THE CONSTRUCT VALIDITY OF THE PIB

Correlations between the PIB and the Academic Aptitude Test [AAT]

The Pearson product moment coefficients of correlation between performances on indices of the PIB and scores obtained on the Academic Aptitude Test were calculated. Thoseperformances that correlated significantly are discussed.

Index 5 [Mental Alertness] and AAT Sub-test 1 [Nonverbal Reasoning]

The performance of the applicants for the Theatre Technology course on Index 5 correlated significantly with the scores they obtained on Sub-test 1 of the AAT.

r = 0.5817** (**p<0.01)

Mental Alertness assesses the abstract and general reasoning abilities.
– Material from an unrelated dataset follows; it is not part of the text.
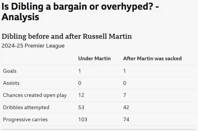Select the 'Under Martin' column header

click(94, 58)
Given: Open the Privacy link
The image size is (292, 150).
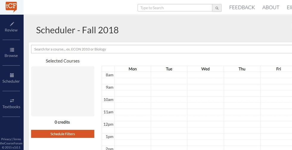Looking at the screenshot, I should point(6,139).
It can be expected that this ability will have an influence on the score obtained on a test that evaluates nonverbal reasoning abilities.

Index 5 [Mental Alertness] and AAT Sub-test 2 [Verbal Reasoning]

The scores obtained by the candidates for the Dental Assistants course on Index 5 correlated significantly with their performance on AAT 2.

r = 0.7091** (**p<0.01)

Both these tests assess the ability to reason in terms of items and materials. A highly significant correlation was therefore expected.

Index 5 and AAT Sub-test 9 [Spatial Perception]

The performance of the applicants for the Fashion Designing course on Index 5 correlated with the score they obtained on Sub-test 9 of the AAT.

r = 0.4585* (*p<0.05)

Sub-test 9 of the AAT evaluates inter alia visual perception and logic reasoning abilities. These abilities are underlined by a general reasoning ability as assessed by Index 5.

PIB-INTERCORRELATIONS

Correlations between Index 5 [Mental Alertness] and Index 7 [Abstract Reasoning] were calculated. The correlation was significant.

r = 0.4264** (**p<0.01)

It was expected that a reasoning ability will play part in the performance on both these indices. This hypothesis was confirmed.

CONCLUSION

As it is hypothesized that reasoning ability plays a significant role in academic performance, the accountable assessment of such an ability is of extreme importance. Therefore results as these - underlining the construct validity of the assessment tools used - are invaluable in our quest to develop scientifically composed, course specific assessment batteries for selection purposes. As soon as enough data regarding the academic performance of the selected students are available, the predictive validity of these indices will be studied.